** Document **
4. Aliens land in Hollywood The focus for film makers will increasingly reflect the rising mood of anxiety across their viewing public. The filmgoer needs someone or something upon which to focus our anger. Having exhausted Arab terrorists and World War II reruns for the moment, Hollywood may focus instead on other worldly threats. We anticipate a rise in films about alien invasion (e.g. Battle Los Angeles) and impending doom (e.g. Melancholia).
5. China 2.0 We expect China to accelerate its preparations for the possibility of a Republican President in the US and a potentially more fractious relationship in the years that follow. China will increasingly seek to fire warning shots and make clear that it is in no mood to be bullied. The issue of the global reserve currency could be a key battleground.
Some say the process has already started. On August 6th, following the S&P’s downgrading of the US credit rating from AAA to AA+, Xinhua the official Chinese news agency launched a scathing attack on US economic governance[ii]. Xinhua argued that “The days when the debt-ridden Uncle Sam could leisurely squander unlimited overseas borrowing appeared to be numbered…. many outside the United States believe the credit rating cut is an overdue bill that America has to pay for its own debt addition and the short-sighted political wrangling in Washington”.
Xinhua went on to say ”…China, the largest creditor of the world’s sole superpower, has every right now to demand the United States to address its structural debt problems and ensure the safety of China’s dollar assets. To cure its addiction to debts, the United States has to re-establish the common sense principle that one should live within its means… It should also stop its old practice of letting its domestic electoral politics take the global economy hostage and rely on the deep pockets of major surplus countries to make up for its perennial deficits… International supervision over the issue of U.S. dollars should be introduced and a new, stable and secured global reserve currency may also be an option to avert a catastrophe caused by any single country”.
6. US job creation – a fine word burger topped with inaction sauce? In June 2011 McKinsey estimated[iii] that to replace the 7 million jobs lost in the US during the 2008–09 recession would take until 2016. A key problem is that whilst joblessness remains high and new Americans continue entering the labour force, there are millions of open positions for which there are too few qualified workers. A radical rethink is required to deliver a major programme of rapid re-skilling of those currently out of work and encourage the adoption of accelerated learning techniques to improve the prospects of those coming out of the education system. Whilst we expect the introduction of new training schemes and the idea of school reform to be broached, the political debate may hinder any serious progress in the short term.
7. CIVETS on the prowl First we had the BRIC grouping of Brazil, Russia, India and China, to which South Africa has recently been added. Then came the E7[iv] and N11[v] – so which is the next country grouping that global businesses will focus on in their search for growth? We expect increasing attention to be paid to the CIVETS countries – Colombia, Indonesia, Vietnam, Egypt, Turkey and South Africa. The EIU[vi] is predicting year on year growth for the CIVETS of 4.5% per annum from 2010 through 2030. This compares to 4.8% for the much more populous BRIC economies and only 1.8% for the G7. Issues around civil rights, stability and environmental degradation should figure prominently in country due diligence – but may be set aside by many in the quest for growth opportunities.

** Records supplied **
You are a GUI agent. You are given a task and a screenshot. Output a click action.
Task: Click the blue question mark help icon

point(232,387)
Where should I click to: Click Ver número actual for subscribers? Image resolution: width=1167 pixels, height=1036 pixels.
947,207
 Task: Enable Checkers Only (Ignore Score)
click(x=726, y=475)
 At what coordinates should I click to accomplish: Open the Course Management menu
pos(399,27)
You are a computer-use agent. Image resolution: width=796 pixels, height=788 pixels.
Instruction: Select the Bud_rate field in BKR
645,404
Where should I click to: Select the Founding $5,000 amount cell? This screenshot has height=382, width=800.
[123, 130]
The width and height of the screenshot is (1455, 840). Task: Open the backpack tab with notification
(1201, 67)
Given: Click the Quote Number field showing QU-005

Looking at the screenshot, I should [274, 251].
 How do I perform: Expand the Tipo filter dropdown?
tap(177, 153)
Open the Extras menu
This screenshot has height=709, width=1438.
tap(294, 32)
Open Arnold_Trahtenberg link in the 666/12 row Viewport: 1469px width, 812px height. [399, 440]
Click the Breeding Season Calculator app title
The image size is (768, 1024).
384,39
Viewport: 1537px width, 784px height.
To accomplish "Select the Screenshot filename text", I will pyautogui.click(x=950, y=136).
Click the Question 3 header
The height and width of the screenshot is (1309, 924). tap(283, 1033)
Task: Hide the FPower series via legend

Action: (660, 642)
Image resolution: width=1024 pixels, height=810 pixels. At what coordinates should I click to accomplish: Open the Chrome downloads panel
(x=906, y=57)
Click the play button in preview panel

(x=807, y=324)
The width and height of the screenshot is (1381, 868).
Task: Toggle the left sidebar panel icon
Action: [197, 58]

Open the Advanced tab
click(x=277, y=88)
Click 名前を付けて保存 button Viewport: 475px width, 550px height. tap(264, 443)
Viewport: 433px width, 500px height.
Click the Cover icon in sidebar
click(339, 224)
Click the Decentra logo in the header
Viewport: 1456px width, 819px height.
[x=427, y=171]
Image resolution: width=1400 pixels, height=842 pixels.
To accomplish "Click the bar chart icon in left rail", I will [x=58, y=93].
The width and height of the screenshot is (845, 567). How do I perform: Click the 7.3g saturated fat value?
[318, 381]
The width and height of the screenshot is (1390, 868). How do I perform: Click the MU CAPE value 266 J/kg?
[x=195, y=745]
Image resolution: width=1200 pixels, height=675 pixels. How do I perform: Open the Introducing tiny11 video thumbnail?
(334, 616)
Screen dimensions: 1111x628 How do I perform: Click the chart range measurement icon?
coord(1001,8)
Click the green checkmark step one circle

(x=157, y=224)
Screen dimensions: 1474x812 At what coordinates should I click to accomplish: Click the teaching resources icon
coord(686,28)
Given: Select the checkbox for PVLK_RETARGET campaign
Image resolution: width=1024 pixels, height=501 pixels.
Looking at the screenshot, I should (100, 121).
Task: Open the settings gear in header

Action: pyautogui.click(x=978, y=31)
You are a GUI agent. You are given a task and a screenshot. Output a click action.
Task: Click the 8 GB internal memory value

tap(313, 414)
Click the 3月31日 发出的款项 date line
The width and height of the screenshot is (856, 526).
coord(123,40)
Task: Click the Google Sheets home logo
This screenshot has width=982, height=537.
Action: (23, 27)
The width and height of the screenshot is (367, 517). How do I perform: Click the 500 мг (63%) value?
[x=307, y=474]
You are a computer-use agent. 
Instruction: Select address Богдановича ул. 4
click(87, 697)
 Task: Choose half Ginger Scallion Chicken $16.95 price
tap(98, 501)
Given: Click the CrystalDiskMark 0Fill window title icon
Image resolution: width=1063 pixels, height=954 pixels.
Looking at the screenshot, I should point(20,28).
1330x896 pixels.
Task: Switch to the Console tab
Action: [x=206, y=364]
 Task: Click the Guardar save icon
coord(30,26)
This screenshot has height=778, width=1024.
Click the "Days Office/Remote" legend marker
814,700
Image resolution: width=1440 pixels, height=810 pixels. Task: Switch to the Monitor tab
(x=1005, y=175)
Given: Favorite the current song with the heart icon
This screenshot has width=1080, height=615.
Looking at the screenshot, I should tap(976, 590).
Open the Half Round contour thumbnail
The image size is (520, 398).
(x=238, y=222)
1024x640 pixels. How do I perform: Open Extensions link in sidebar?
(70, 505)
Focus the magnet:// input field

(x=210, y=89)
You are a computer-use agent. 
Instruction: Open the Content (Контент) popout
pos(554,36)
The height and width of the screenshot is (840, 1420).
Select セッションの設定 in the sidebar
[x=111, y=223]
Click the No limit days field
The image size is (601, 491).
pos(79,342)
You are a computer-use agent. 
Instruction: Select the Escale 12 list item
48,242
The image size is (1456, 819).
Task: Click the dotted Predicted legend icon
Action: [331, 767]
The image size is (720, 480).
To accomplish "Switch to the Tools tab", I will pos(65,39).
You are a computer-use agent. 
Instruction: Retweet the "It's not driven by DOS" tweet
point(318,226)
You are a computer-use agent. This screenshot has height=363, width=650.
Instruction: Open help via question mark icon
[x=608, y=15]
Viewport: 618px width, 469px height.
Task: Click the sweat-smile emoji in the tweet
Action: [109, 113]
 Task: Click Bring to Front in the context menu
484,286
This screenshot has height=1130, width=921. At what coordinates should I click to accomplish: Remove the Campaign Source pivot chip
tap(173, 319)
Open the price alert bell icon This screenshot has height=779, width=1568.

** Exercise objective **
Please answer these questions using the forecasts text:
(a) Which two films are given as examples of alien invasion and impending doom?
(b) To what rating did S&P lower the US credit rating?
(c) What yearly growth rate does the EIU predict for the CIVETS countries from 2010 through 2030?

** Exercise solution **
(a) Battle Los Angeles (alien invasion) and Melancholia (impending doom).
(b) AA+, down from AAA.
(c) 4.5% per annum.